►

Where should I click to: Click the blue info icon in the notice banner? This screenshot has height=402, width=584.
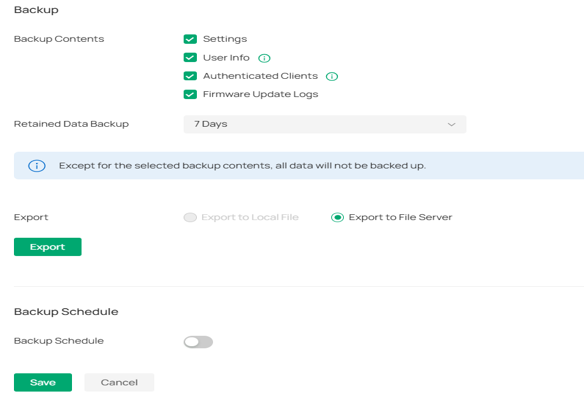[37, 166]
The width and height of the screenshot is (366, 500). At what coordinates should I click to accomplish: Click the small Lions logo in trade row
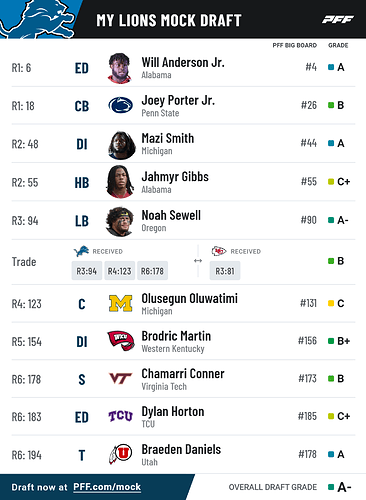81,251
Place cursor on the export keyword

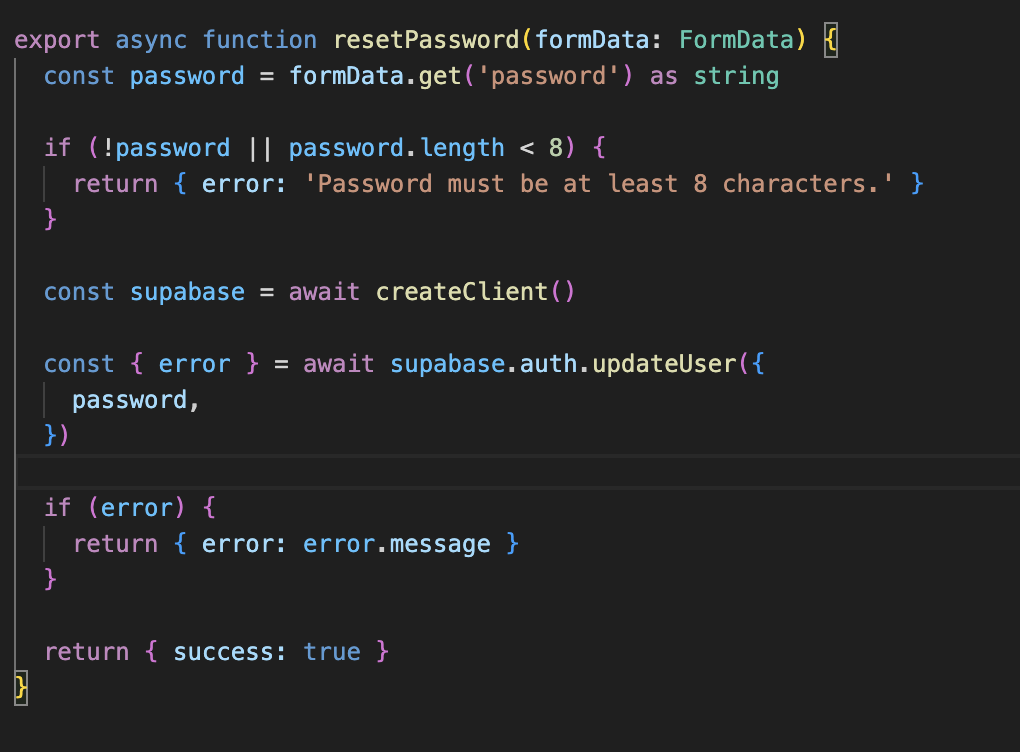click(56, 40)
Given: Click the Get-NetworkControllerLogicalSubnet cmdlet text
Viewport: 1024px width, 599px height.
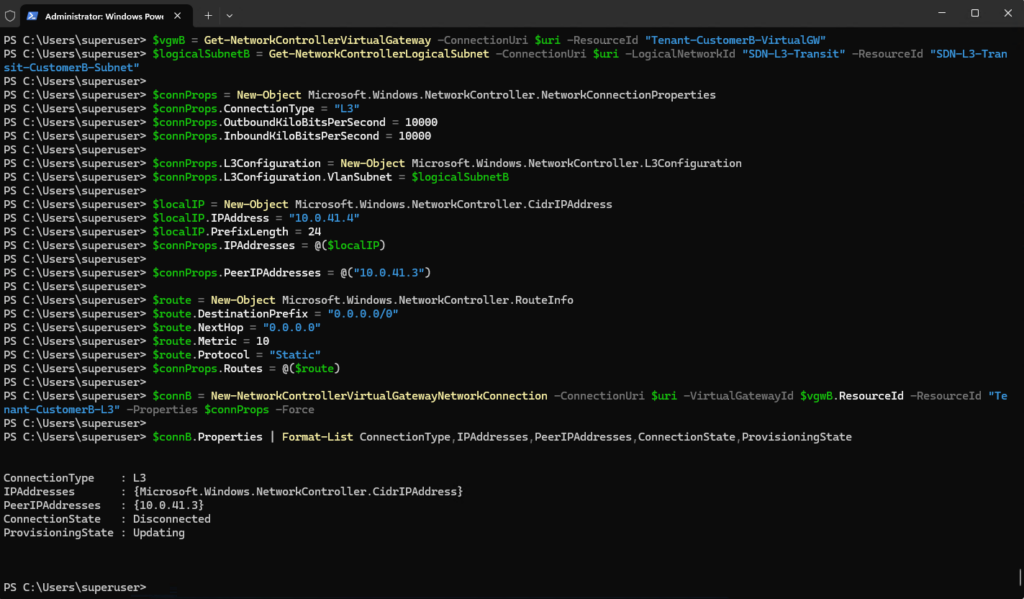Looking at the screenshot, I should 379,54.
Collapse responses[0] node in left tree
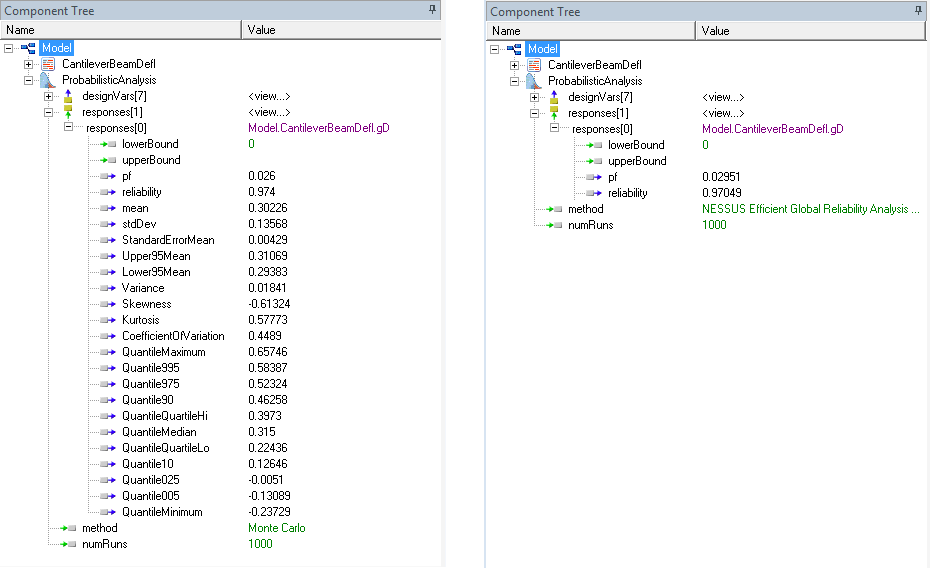The image size is (930, 568). click(69, 128)
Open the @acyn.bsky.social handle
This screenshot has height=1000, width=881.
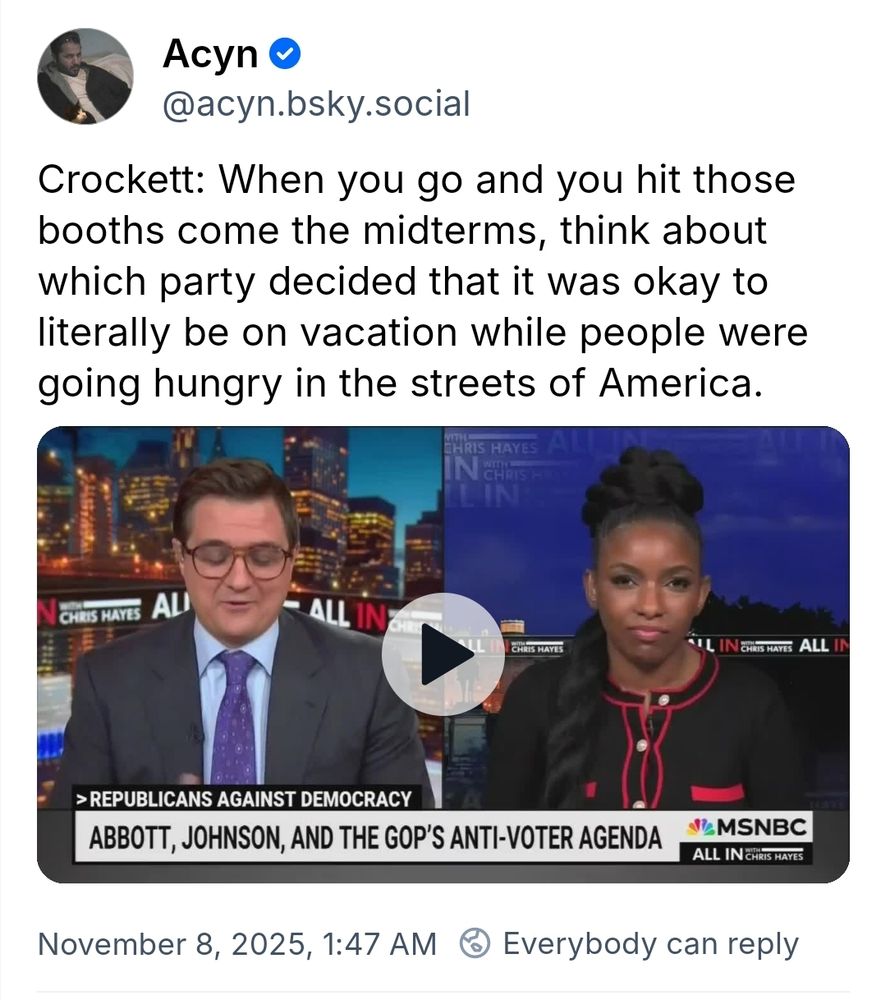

◄

Instructions to follow ::
Return every entry above exactly as written, with no pictures included.

Solution below ::
Where should I click to: Click the blue info icon in the notice banner? This screenshot has height=402, width=584.
[37, 166]
The width and height of the screenshot is (366, 500). At what coordinates should I click to accomplish: Click the small Lions logo in trade row
81,251
Place cursor on the export keyword

click(56, 40)
Given: Click the Get-NetworkControllerLogicalSubnet cmdlet text
Viewport: 1024px width, 599px height.
Looking at the screenshot, I should 379,54.
Collapse responses[0] node in left tree
The image size is (930, 568). click(69, 128)
Open the @acyn.bsky.social handle
This screenshot has height=1000, width=881.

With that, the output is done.